L'Alliance des professeurs de Montréal convoque ses membres en assemblée générale au palais des congrès de Montréal, mardi. Les 8000 membres de l'Alliance seront appelés à se prononcer sur un vote de grève.
L'Alliance des professeurs de Montréal représente 10 % des enseignants au Québec.
Le contrat de travail des professeurs membres de l'Alliance vient à échéance le 31 mars. La semaine dernière, la Fédération autonome de l'enseignement (FAE) a demandé qu'un médiateur soit nommé dans le dossier.
Comme le processus de médiation doit s'échelonner sur une période de soixante jours et qu'il n'est pas encore amorcé, aucun arrêt de travail ne peut être envisagé avant le mois de juin.
Selon Armand Dubois de la Fédération autonome de l'enseignement, la FAE, la nomination du médiateur est imminente : « Nous sommes en attente et on comprend mal qu'après une semaine, le médiateur ne soit pas encore nommé ».

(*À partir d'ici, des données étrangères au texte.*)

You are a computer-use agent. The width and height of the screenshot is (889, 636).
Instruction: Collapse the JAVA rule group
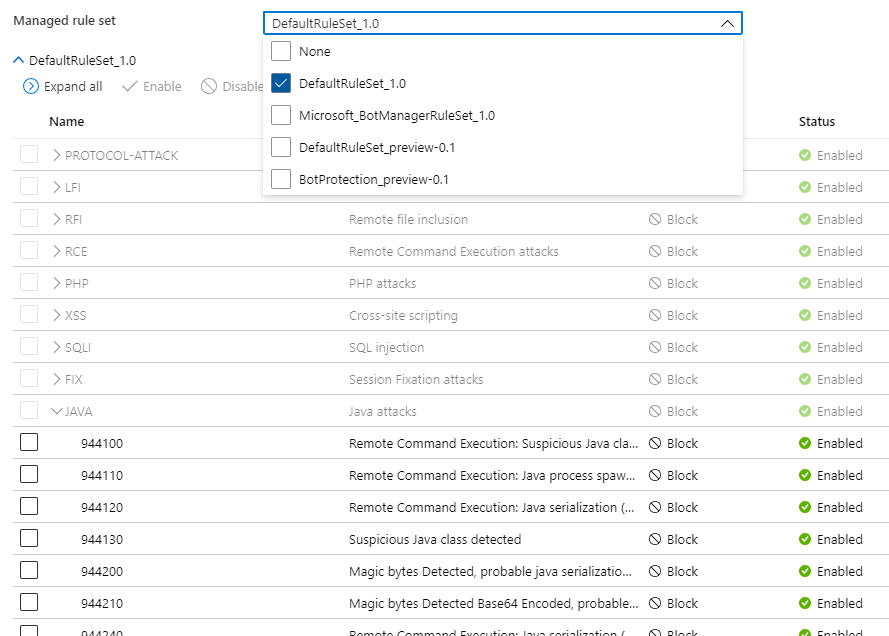[x=57, y=411]
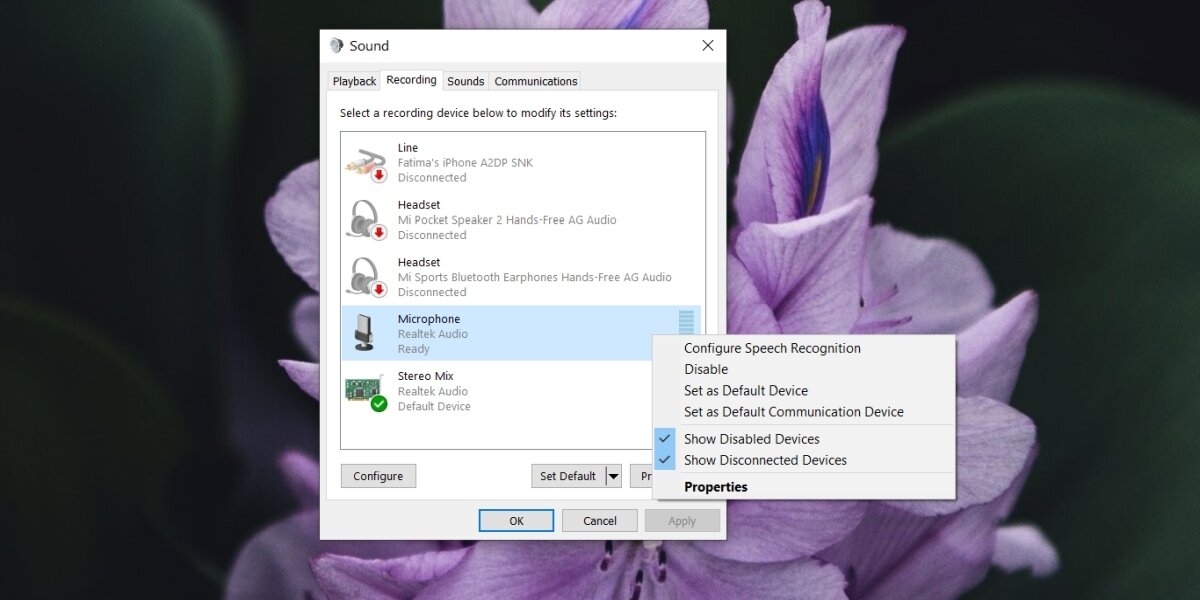The image size is (1200, 600).
Task: Choose Set as Default Device
Action: pos(746,390)
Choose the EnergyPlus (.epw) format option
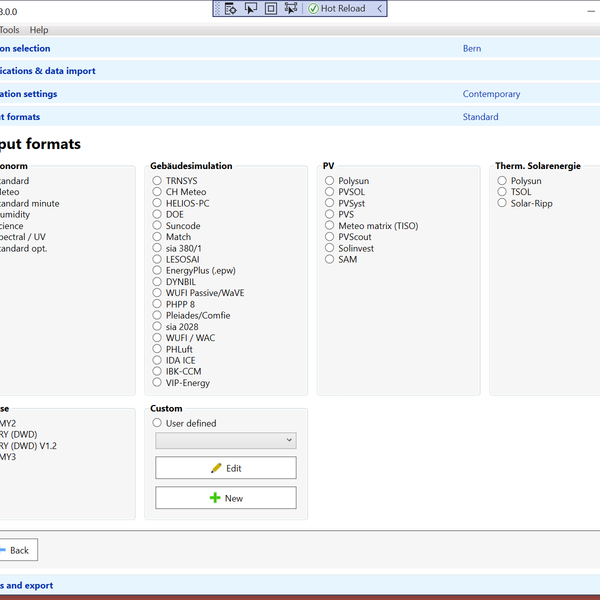The image size is (600, 600). [157, 271]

En ce qui a trait au vote de grève, Yves Parenteau affirme que l'Alliance des professeurs de Montréal ouvre le bal mardi, et que les enseignants d'autres régions du Québec pourraient suivre.
De fait, d'autres enseignants syndiqués tiennent leur assemblée générale cette semaine. C'est le cas du Syndicat de l'enseignement de la région de Laval, du Syndicat des enseignants du secondaire des Basses-Laurentides, du Syndicat de l'enseignement de l'ouest de Montréal, du Syndicat de l'enseignement de la Pointe-de-l'Île...

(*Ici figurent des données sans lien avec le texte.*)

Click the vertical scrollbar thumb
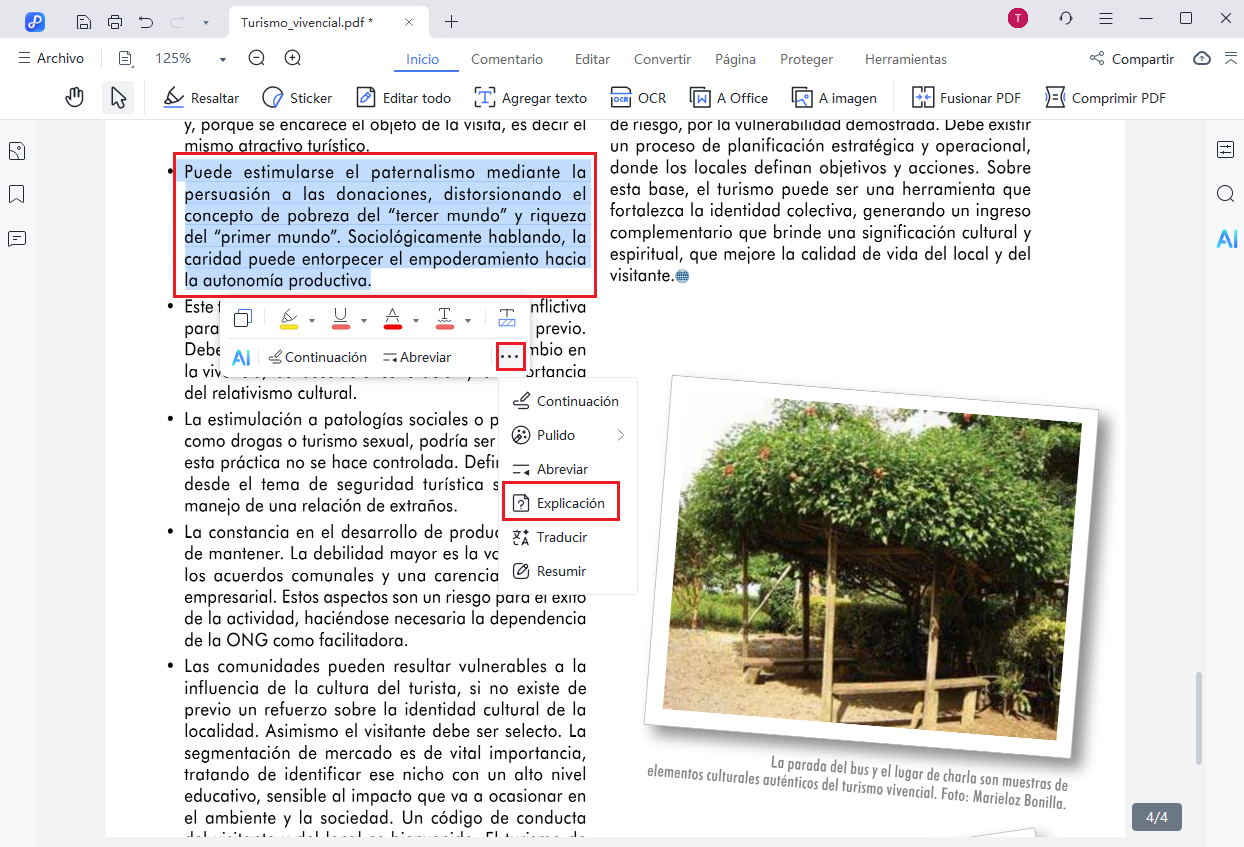The image size is (1244, 847). click(x=1198, y=718)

Pour Armand Dubois de la FAE, tous ces syndiqués se prononceront sur la nécessité d'adopter ou pas « des moyens de pression plus lourds qui pourraient aller jusqu'au vote de grève ».
Des manifestations pour sensibiliser la population
Tôt lundi matin, les enseignants ont manifesté pour faire part de leur mécontentement quant au déroulement de leurs négociations avec le gouvernement de Jean Charest.

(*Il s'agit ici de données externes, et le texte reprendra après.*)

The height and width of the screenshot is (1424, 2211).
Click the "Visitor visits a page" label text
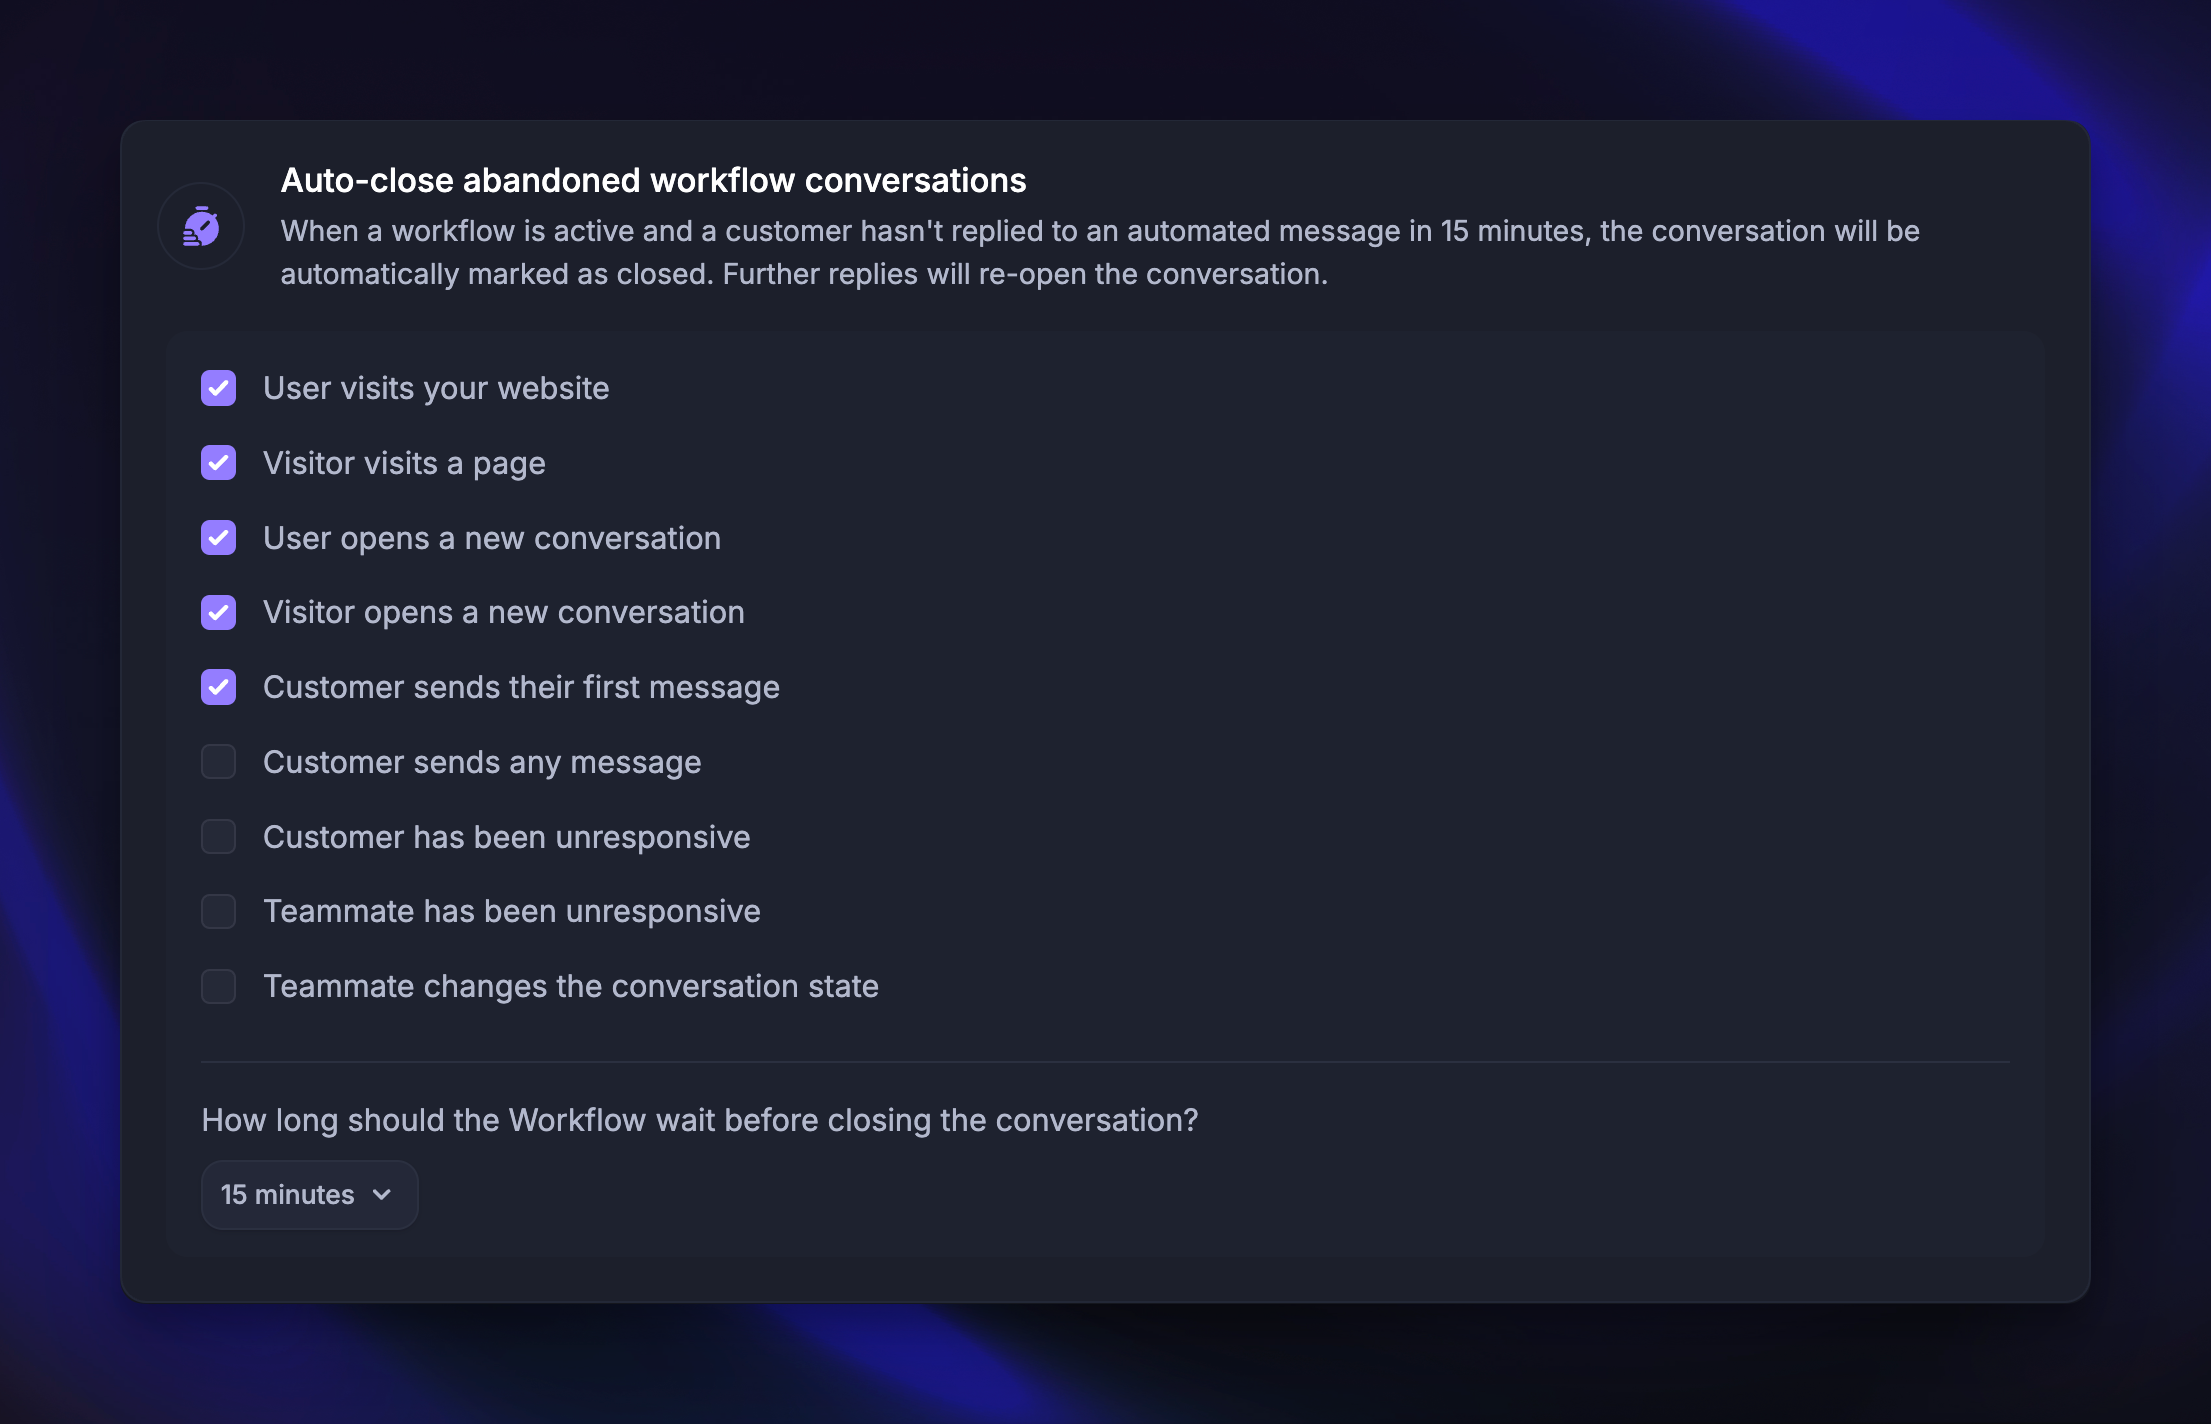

À Montréal, par exemple, les enseignants se sont postés aux abords des ponts Jacques-Cartier, Victoria, Le Gardeur et Mercier. À Laval et dans les Laurentides, ils se sont massés le long des autoroutes 640 et 15. D'autres manifestations se sont déroulées en Estrie.
Mercredi, les profs prendront d'assaut le métro.
Les professeurs montréalais distribueront des feuillets d'information sur leur situation dans le métro de Montréal de même que dans les gares de trains de banlieue. « On arrêtera à 8h, car on doit aller enseigner », dit Yves Parenteau.
« Nos profs s'épuisent, nos élèves décrochent. »
En février dernier, une recherche effectuée par l'École nationale d'administration publique (ENAP) auprès du personnel enseignant révélait que les enseignants étaient aux prises avec de la détresse psychologique. Parmi les facteurs nuisant au travail des instituteurs, l'étude de l'ENAP soulignait la charge élevée de travail et les difficultés des enseignants à maintenir la discipline dans les classes.
« Nous n'avons pas de patients à montrer dans les couloirs comme dans le réseau de la santé, mais il y a beaucoup de professeurs éclopés », affirme Armand Dubois de la FAE, qui souligne que 25 % des enseignants songent à quitter leur emploi d'ici cinq ans, selon l'étude de l'ENAP.
Lundi, les enseignants qui manifestaient arboraient diverses formules sur des banderoles, l'une d'elles disant : « Nos profs s'épuisent, nos élèves décrochent ».